March 25, 2014

HAT TIPS

I’m not the brightest bulb in the closet. Or I’m not the sharpest knife in the drawer. Or maybe my elevator stops halfway to the top. I’ve been told all those things. And every night and morning in the spring, I really believe these things to be true. Because I am going out and checking cows when the temperature is around zero. Every year. And really, like I tell Shirley, it isn’t my fault. I try to keep the bulls in longer. But I ran out of feed. Or the neighbors bulls got out before we turned ours out. And every year we start calving in March, 30 days before ideal weather.
May flowers. Yeah, right. When you live north of the Red River, that’s the Red River of Texas, April showers bring snow.
I guess we just planned on calving in a spring snowstorm. We keep pushing our calving date back, and Mother Nature just keeps pushing her storms back a little later too. I got to looking back at old columns from past springs. Every March and April, I write about wet calves in the tub. Bum calves in the barn. Scoured calves in the pickup. Sick calves, dead calves, twin calves, and prolapsed cows.
I heard last night that the United States is losing 500 farms and ranches a week. People going broke or retiring. Big operations getting bigger. That’s a lot of neighbors to lose. Most of the problems are caused by low commodity prices and April blizzards.
And that is easy to understand. Cause this is the time of year when you have to be lining up your financing to get a crop put in. So, I’ve been working on this formula to show my banker.

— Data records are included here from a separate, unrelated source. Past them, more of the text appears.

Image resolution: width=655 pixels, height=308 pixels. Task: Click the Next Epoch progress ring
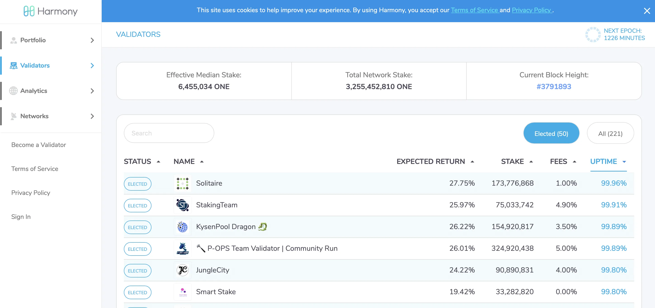[593, 35]

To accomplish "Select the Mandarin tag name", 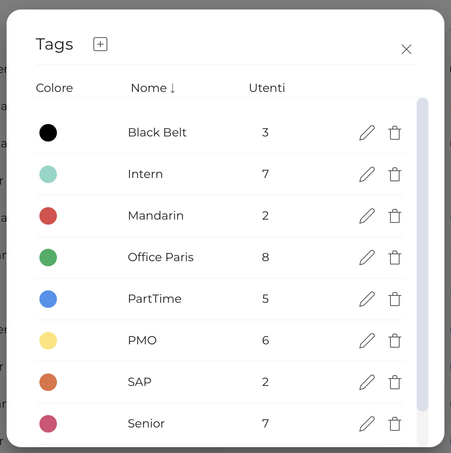I will point(156,216).

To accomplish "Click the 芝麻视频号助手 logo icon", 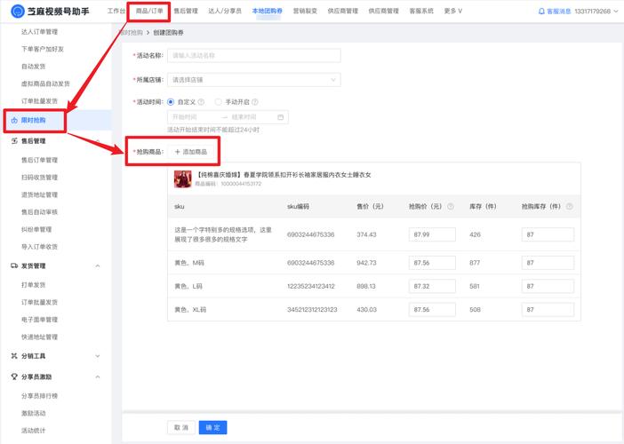I will 14,12.
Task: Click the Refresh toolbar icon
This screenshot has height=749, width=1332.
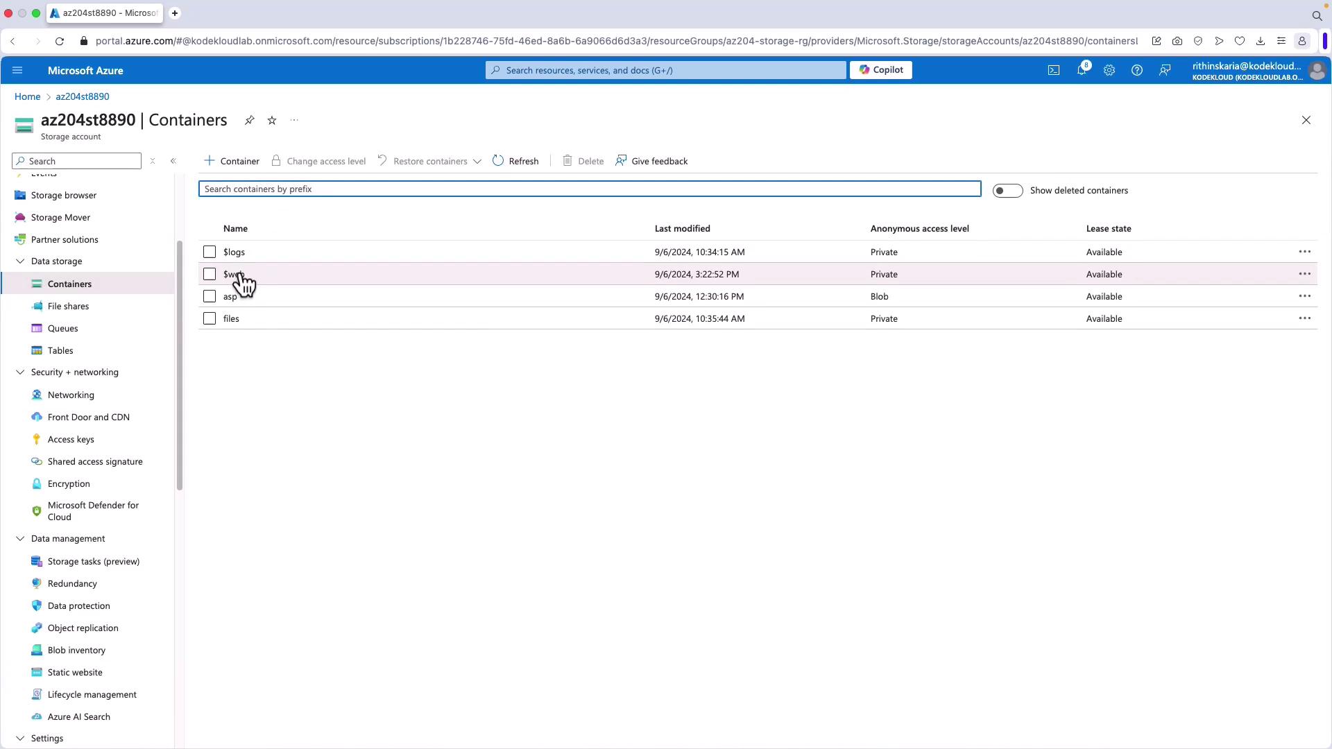Action: [x=498, y=161]
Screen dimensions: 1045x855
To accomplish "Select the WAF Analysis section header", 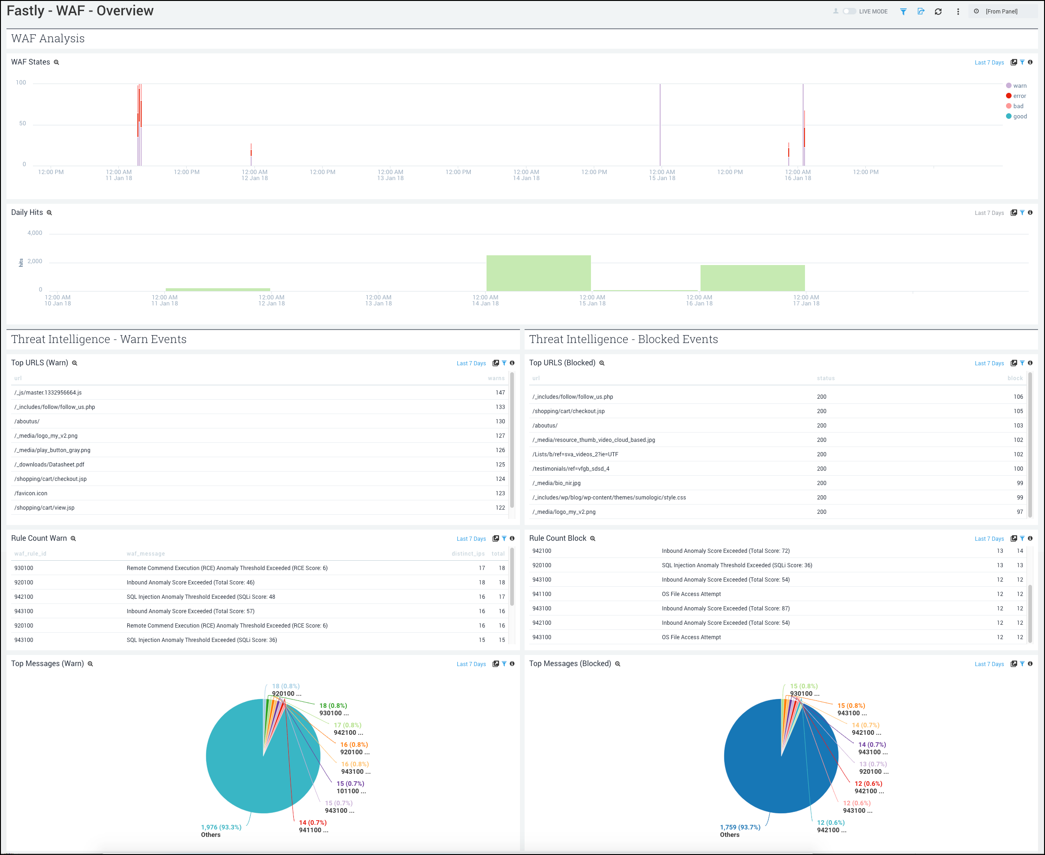I will tap(48, 38).
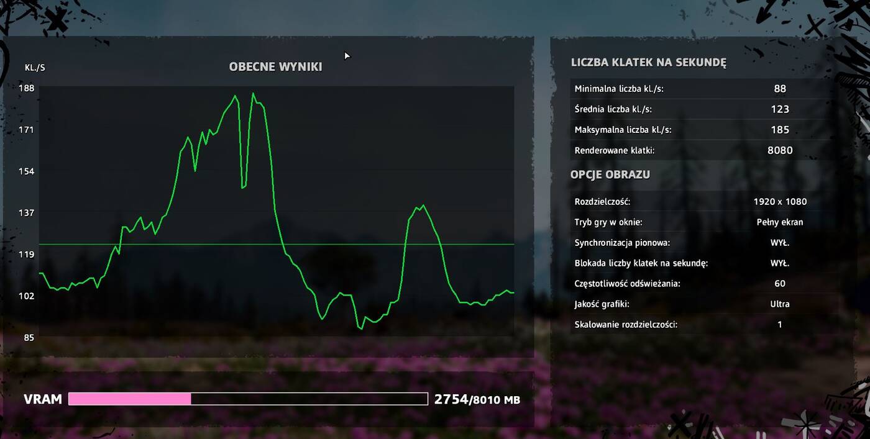Click the 2754/8010 MB VRAM readout

477,399
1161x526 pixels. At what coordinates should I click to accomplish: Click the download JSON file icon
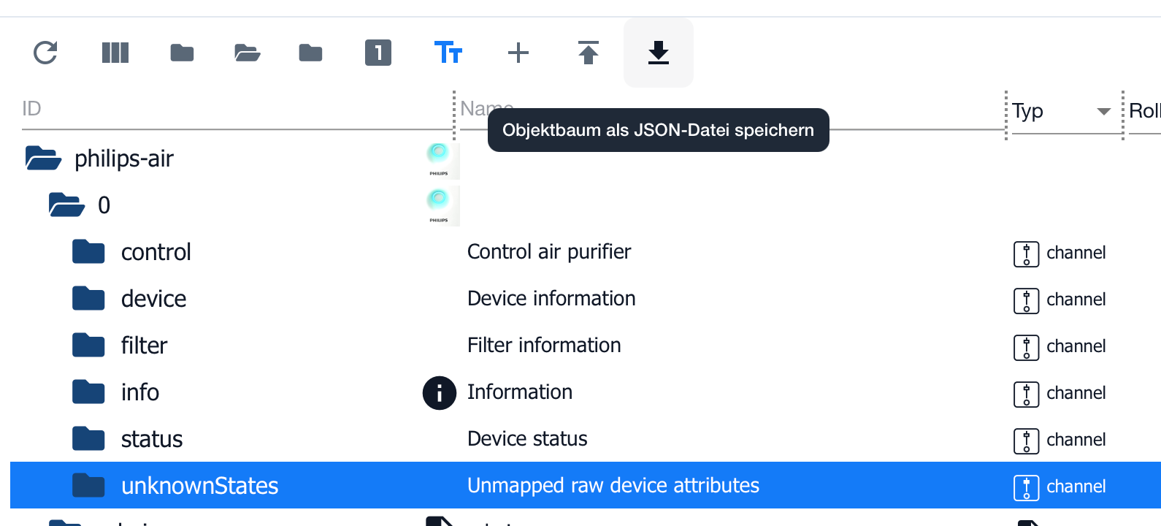tap(659, 53)
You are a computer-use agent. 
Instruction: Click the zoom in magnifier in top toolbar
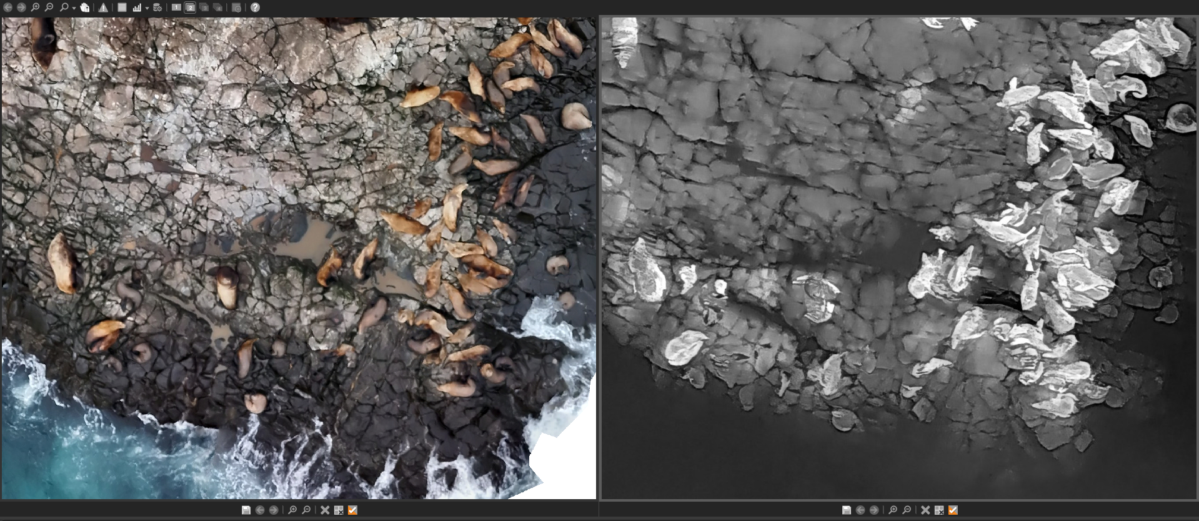pos(35,7)
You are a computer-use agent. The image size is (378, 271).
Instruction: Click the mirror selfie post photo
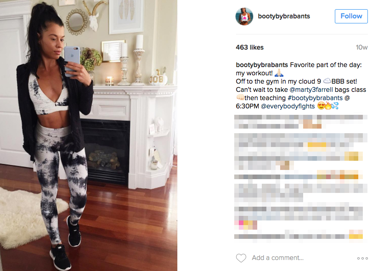point(89,136)
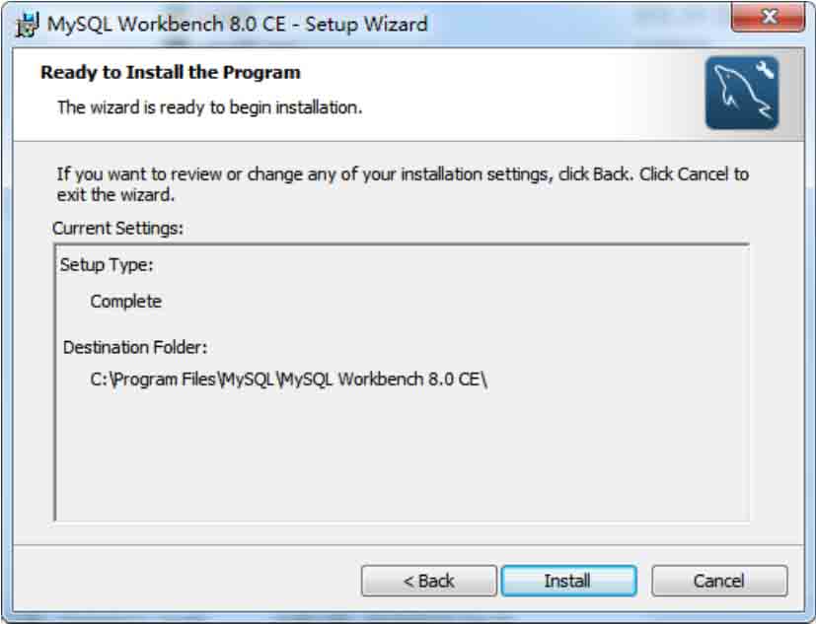
Task: Select the 'Complete' setup type text
Action: point(126,302)
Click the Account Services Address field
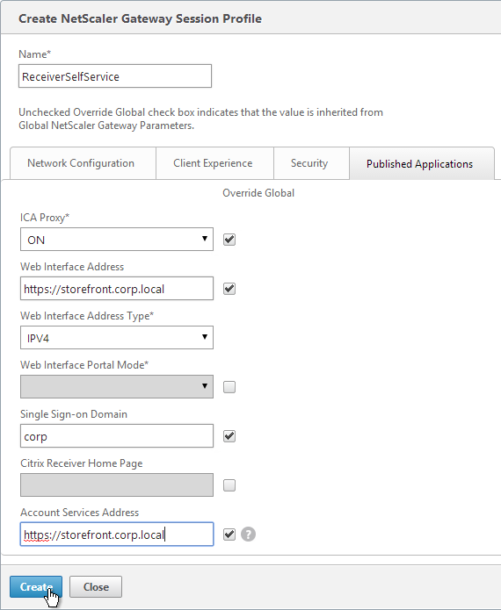 pyautogui.click(x=117, y=535)
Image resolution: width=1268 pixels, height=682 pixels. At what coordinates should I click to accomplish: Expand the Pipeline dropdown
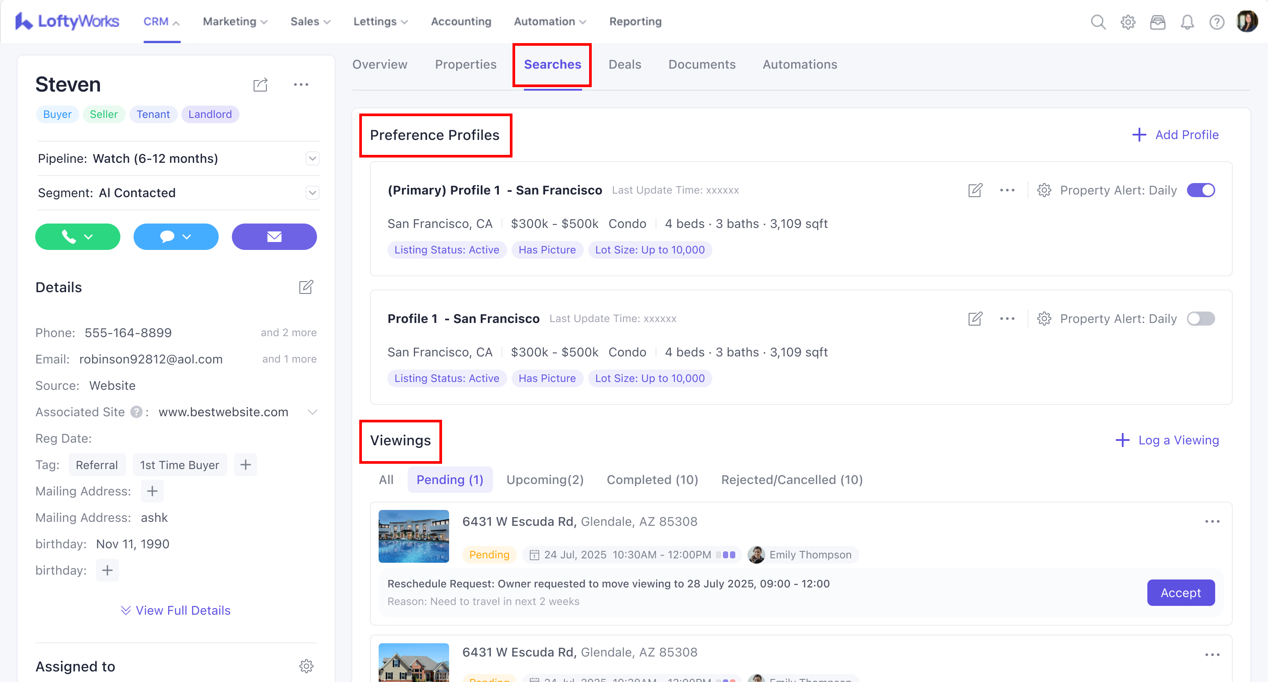tap(312, 158)
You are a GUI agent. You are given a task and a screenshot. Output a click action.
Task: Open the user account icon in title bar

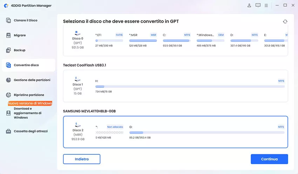[249, 6]
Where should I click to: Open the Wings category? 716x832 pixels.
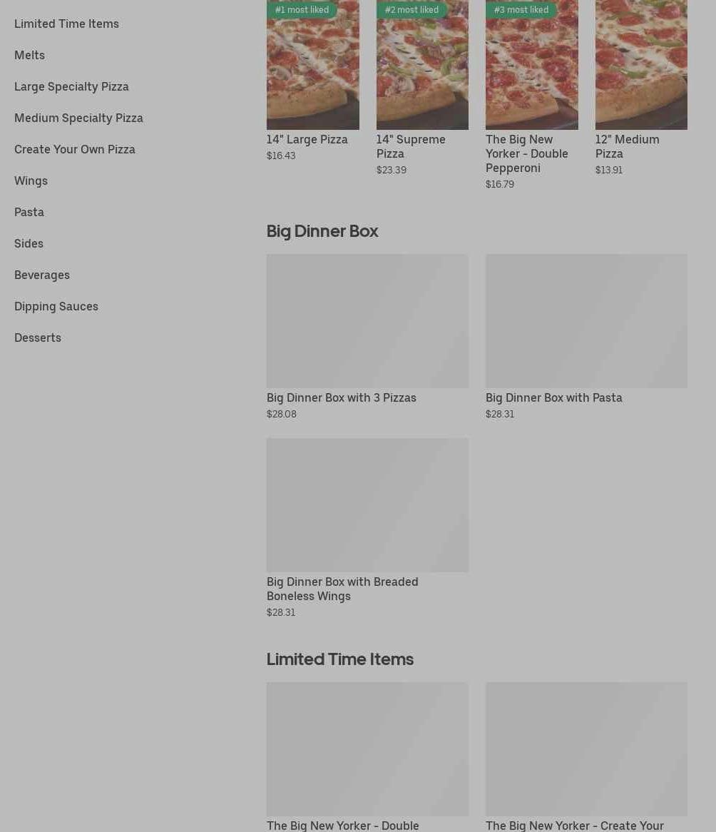(31, 181)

The formula is quite lengthy and kind of complicated. You begin by the number or cows that are exposed for breeding (CB). You take that number times a normal rate of .95. That is what a good operator expects. Then you subtract four calves for pinochle and 25 for the bad bull that only cost you .39 cents at the local auction. You figure that half the calves that are born will be steers. Half heifers. Ninety percent of the ones that die will be steers, cause they are worth more. You then can add one calf for the cow that had twins. There is a 93 percent chance that the cow that has twins has a bad bag and no milk.
Timing can greatly effect the number of calves weaned per cow exposed. Cows have a timing mechanism somewhere in the place where their brain is supposed to be. This timing mechanism causes them to calf late at night in a blizzard. Close to a washout or a creek. And heifers know they should start five minutes after you shine a flashlight on them. Those that do not calf at night during a blizzard have a sixth sense. They will begin calving when you are cleaned up to go to Easter dinner or some other important gathering that is important to everyone in the family. If you are preparing a huge dinner for ranching relatives in April, subtract 13 people from the expected turnout list.
Another factor affecting the final number is the SDS factor. That is the sun don’t shine multiplier. We have calves that are three months old and haven’t seen their shadow. Lucky they are not groundhogs.
There are other factors that enter into the equation. The first heifer to calf will lose hers. Cause you haven’t started checking them yet. And the last one will die. Cause you quit checking them after four months. That good cow that Shirley will not sell will not calf again this year. But she winters good. You will have to spend $5,000 on feed, one month after your budget said you would have green grass.
It goes on and on and on.
But you know what. One of these mornings you’re going to walk outside just before daylight. You will hear a turkey gobbling on the creek. You will feel a warm breeze from the south on your cheek. You will grain your saddle horse and sit down for a smoke, or a chew, while he munches on his grain. That orphan calf in the back of the barn will start nursing on his foster mother and she won’t kick him. That wild heifer you been worried about will have a big bull calf without any help. You will take your overshoes off and ride into the Badlands. If you listen real close you can hear the grass growing and the side- hills will be covered with crocuses. And you’re going to forget the storm and go to the sale and buy more cows. You must be a rancher!